Born: (1955-01-26) January 26, 1955 (age 61)
Glasgow, Kentucky
Batted: Left Threw: Right
MLB debut
April 30, 1978, for the New York Yankees
Last MLB appearance
May 24, 1981, for the Oakland Athletics
MLB statistics
Batting average .161
Hits 32
Runs batted in 13

Brian Reed Doyle (born January 26, 1955 in Glasgow, Kentucky) is a former Major League Baseball infielder who played for the New York Yankees and Oakland A's. He played primarily as a second baseman. Although a reserve for most of his career, Doyle starred in the 1978 World Series for the World Champion Yankees.


Doyle was drafted by the Texas Rangers in the 1972 amateur draft. Before playing a game for the Rangers he was traded to the Yankees along with Greg Pryor in exchange for Sandy Alomar.[1] Doyle joined the Yankees in 1978. He played parts of three seasons for the Yankees as a reserve infielder through 1980.

However, when Willie Randolph was injured for the 1978 World Series, Doyle filled in as the Yankee second baseman. In six World Series games, he batted .438 with seven hits in 16 at bats, one double, four runs scored and two runs batted ins, helping the Yankees to their second straight World Series victory.

After the end of the 1980 season, Doyle was selected by the Oakland Athletics in the Rule 5 draft. He played for the Athletics in 1981, his last season in the Major Leagues. Doyle played 110 games in his career, with a batting average of .161 and one home run.
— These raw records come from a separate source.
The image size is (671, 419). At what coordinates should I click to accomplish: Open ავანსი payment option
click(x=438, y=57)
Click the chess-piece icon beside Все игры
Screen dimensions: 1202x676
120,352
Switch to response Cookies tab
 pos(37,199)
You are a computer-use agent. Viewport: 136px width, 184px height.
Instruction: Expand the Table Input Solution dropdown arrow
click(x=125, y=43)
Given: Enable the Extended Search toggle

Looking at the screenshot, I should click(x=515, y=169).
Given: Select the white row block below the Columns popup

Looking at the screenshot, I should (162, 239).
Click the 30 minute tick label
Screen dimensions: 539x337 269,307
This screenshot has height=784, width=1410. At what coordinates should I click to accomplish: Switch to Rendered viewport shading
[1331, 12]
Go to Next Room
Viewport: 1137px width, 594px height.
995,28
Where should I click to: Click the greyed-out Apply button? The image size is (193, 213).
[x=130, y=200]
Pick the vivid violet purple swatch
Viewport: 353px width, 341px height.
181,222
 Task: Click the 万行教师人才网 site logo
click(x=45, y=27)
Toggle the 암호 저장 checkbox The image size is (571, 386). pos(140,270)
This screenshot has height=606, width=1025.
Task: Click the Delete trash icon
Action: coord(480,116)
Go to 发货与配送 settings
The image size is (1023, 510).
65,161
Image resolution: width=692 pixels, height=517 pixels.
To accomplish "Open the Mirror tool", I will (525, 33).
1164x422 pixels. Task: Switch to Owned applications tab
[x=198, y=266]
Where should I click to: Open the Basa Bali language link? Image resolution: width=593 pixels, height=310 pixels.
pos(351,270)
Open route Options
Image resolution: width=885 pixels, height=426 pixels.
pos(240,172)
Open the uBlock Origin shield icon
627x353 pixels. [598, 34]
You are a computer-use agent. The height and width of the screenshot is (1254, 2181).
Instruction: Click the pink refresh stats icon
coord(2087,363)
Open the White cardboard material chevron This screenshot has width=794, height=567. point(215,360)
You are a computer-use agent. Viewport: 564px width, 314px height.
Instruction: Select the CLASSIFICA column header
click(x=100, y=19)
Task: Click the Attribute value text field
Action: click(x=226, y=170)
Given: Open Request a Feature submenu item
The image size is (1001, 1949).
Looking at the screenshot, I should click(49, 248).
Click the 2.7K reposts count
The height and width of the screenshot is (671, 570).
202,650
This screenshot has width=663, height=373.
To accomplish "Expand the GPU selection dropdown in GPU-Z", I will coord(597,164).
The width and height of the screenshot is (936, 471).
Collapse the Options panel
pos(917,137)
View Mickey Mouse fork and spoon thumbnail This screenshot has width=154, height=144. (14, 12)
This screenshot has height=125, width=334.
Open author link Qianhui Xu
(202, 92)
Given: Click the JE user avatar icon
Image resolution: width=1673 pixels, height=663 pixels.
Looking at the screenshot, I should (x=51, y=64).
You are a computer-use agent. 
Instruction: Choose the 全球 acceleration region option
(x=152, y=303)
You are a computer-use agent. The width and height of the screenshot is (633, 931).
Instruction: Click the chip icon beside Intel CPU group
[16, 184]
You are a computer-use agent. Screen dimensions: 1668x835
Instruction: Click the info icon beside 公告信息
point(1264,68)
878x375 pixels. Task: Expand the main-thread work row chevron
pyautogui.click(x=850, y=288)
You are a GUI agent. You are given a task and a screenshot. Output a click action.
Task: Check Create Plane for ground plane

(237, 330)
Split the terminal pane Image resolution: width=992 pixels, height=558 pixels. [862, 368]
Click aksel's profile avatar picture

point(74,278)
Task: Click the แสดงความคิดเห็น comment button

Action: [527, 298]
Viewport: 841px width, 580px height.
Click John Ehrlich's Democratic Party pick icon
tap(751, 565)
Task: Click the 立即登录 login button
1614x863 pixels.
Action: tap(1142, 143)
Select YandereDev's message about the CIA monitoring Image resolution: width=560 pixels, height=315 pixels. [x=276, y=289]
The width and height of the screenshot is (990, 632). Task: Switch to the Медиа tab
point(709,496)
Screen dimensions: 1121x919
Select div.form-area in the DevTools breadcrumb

His brother, Denny, also played in the major leagues.

His twin brother, Blake, played only in the minor leagues before becoming a major league coach.

In 1978, Brian and his brothers founded Doyle Baseball, a baseball school.[2]

In the 1990s, Doyle was diagnosed with leukemia, and was later on diagnosed with Parkinson's Disease in 2015.[3]


Doyle is mentioned in the Showtime series Billions, Season 1, Episode 3 "Yum Time" when hedge fund manager, Bobby Axelrod, gives trusty but untested trader, Donny, more responsibility by tripling his accounts saying "You're going to be our Brian Doyle" and continues to explain Doyle's .161 lifetime batting average and MVP like performance in the 1978 World Series.